After a long wait and slight delay, we are digging the foundation in at the West Linn Police Station! The West Linn Tidings covered the event. Click Here to read the story.
Text of Article:
It was a moment that seemed far off in the distance earlier this summer, when bids for the construction of the new West Linn police station came in well over budget.
Yet on Monday the long-awaited construction project finally began, as the city held an official groundbreaking ceremony at the site, on the corner of Eighth Avenue and 13th Street. The event marked the beginning of a 10-month project led by Todd Construction, which saw its $5.25 million bid accepted by the West Linn City Council on Aug. 19.
Just after officially breaking ground with the swipe of a shovel alongside his fellow city councilors, Mayor John Kovash took the time to reflect.
“It’s been a long process,” Kovash said. “We’ve been at this for a number of years, and it’s very gratifying to see the bonds passed, the contract is let and we’re in a good position to have a police station that will match the capabilities of this police department.”
After Monday’s pomp and circumstance, Todd Construction began official construction work on Tuesday. The project is slated for completion in about 10 months.
“To finally see the equipment here and talk to the foreman and the contractor, to hear what they’re going to do, and they’re going to be pushing dirt tomorrow, it’s very exciting,” Police Chief Terry Timeus said. “A lot of people worked a lot of hours on this, and if it wasn’t for every one of those people, this wouldn’t have happened.”

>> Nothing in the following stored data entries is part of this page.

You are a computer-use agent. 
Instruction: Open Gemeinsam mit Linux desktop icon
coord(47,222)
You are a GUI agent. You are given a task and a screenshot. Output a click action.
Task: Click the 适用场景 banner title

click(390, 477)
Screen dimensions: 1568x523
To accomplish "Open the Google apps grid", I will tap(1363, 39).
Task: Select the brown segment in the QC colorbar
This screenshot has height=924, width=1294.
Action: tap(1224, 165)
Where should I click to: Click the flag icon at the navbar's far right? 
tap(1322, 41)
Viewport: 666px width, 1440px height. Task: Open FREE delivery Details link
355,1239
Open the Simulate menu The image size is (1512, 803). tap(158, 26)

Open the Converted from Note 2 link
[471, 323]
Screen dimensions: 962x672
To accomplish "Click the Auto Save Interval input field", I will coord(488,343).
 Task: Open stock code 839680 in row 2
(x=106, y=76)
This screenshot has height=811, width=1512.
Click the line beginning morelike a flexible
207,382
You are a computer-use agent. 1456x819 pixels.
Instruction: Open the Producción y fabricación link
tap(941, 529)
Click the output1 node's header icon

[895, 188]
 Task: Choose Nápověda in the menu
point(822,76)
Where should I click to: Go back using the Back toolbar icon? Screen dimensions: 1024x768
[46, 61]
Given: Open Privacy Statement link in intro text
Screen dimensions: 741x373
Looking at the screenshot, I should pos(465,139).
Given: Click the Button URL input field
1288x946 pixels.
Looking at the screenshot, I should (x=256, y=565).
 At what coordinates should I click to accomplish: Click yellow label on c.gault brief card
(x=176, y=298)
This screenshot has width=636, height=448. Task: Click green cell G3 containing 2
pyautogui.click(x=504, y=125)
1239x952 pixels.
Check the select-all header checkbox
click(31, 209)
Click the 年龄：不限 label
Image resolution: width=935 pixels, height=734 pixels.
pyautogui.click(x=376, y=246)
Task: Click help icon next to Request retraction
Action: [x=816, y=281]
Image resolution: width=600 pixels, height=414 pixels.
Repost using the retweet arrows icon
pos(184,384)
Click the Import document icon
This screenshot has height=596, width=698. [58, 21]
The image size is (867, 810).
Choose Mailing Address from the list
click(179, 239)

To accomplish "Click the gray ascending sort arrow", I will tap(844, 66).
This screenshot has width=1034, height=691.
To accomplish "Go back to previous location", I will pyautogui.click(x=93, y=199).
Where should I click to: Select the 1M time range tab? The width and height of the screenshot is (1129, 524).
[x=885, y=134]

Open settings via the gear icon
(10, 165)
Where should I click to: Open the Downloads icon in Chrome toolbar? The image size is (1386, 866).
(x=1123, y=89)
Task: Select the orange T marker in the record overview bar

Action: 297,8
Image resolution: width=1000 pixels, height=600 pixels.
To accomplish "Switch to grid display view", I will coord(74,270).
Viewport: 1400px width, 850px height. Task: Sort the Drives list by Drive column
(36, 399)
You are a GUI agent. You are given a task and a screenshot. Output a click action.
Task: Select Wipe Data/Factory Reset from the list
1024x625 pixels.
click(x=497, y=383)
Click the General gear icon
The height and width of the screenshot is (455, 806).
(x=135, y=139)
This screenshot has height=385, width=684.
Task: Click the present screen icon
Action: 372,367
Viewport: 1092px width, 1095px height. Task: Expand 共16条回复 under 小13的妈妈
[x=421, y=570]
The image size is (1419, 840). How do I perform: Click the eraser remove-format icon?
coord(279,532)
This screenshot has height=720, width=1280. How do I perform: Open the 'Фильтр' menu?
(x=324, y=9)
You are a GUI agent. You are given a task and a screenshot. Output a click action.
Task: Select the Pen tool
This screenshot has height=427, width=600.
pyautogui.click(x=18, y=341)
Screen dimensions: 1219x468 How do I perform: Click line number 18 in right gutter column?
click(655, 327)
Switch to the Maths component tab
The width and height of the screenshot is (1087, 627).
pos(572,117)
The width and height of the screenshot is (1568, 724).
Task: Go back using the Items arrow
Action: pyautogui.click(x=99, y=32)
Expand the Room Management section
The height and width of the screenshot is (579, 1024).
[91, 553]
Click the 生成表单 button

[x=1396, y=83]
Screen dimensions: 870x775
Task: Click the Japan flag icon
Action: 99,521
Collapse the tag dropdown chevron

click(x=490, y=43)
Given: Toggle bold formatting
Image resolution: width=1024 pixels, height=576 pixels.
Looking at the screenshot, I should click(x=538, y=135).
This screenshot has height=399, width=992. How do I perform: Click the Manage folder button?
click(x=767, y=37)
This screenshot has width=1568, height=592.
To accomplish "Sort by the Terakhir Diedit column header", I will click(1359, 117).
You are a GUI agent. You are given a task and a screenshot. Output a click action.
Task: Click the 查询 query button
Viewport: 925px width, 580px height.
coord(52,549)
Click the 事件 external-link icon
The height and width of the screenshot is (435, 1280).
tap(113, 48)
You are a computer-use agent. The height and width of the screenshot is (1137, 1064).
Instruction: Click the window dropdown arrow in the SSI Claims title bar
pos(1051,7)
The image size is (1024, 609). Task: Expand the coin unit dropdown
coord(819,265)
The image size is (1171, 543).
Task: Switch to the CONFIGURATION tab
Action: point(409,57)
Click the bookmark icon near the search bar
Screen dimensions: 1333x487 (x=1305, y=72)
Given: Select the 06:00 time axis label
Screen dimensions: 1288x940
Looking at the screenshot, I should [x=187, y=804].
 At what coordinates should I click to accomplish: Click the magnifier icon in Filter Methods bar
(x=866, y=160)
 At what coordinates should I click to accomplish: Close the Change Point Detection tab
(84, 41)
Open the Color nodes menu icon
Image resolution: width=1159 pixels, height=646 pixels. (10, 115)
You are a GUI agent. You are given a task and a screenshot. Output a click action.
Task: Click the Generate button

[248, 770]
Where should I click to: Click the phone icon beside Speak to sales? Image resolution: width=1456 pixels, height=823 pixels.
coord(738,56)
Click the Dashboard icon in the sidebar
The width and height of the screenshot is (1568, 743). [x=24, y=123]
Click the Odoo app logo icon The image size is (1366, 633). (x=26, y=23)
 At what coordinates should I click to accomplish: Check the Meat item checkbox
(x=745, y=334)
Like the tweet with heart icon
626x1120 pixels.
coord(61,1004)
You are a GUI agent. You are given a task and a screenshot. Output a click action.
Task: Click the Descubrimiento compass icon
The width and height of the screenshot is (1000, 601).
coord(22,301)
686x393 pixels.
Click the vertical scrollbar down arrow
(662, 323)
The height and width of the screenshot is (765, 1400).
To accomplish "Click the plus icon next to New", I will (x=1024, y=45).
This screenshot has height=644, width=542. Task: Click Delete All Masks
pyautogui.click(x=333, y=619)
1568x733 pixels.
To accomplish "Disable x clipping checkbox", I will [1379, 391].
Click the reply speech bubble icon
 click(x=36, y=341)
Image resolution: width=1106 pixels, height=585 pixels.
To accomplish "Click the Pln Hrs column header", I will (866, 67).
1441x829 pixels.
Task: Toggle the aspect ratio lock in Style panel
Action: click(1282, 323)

The project is the result of an $8.5 million general obligation bond measure approved by voters in November 2011. The West Linn Planning Commission approved the necessary conditional use permits for the project during its meeting on Feb. 20.
The current police station was built in 1936, and, according to Timeus, it is no longer equipped to serve the department adequately.
The project first opened for bidding June 5 and attracted five bids ranging from $5.9 million to $6.5 million.
The city, however, had only budgeted for a maximum of $5 million in construction costs, and in response, the city council voted June 17 to reject all bids and rebid the contract — a process that delayed the project by about two months.
Though Todd Construction’s official bid of $5,383,898 was also above budget, the city council determined that — with some changes suggested by Bob Galante, the project manager, and already approved by Todd Construction — the final contract could be whittled down to an acceptable $5.25 million.
City Councilor Thomas Frank was involved with the project from the very beginning, as a member of the political action committee along with the oversight and steering committees. There was frustration along the way, especially when the first bids came in so far over budget, but what mattered was the end result — standing on the grounds less than 24 hours before the construction team began the real heavy lifting.
“It’s a big milestone to be here and finally moving forward on the project,” Frank said. “We finally overcame (the bid problem), everyone put their thinking caps on and we got over the finish line.”
The new two-story, 20,024-square-foot police station will be designed to withstand a seismic design category D earthquake, provide emergency dispatch and operations capability, accommodate training, evidence processing, storage, operations, communication and staffing needs for officers and K-9 units.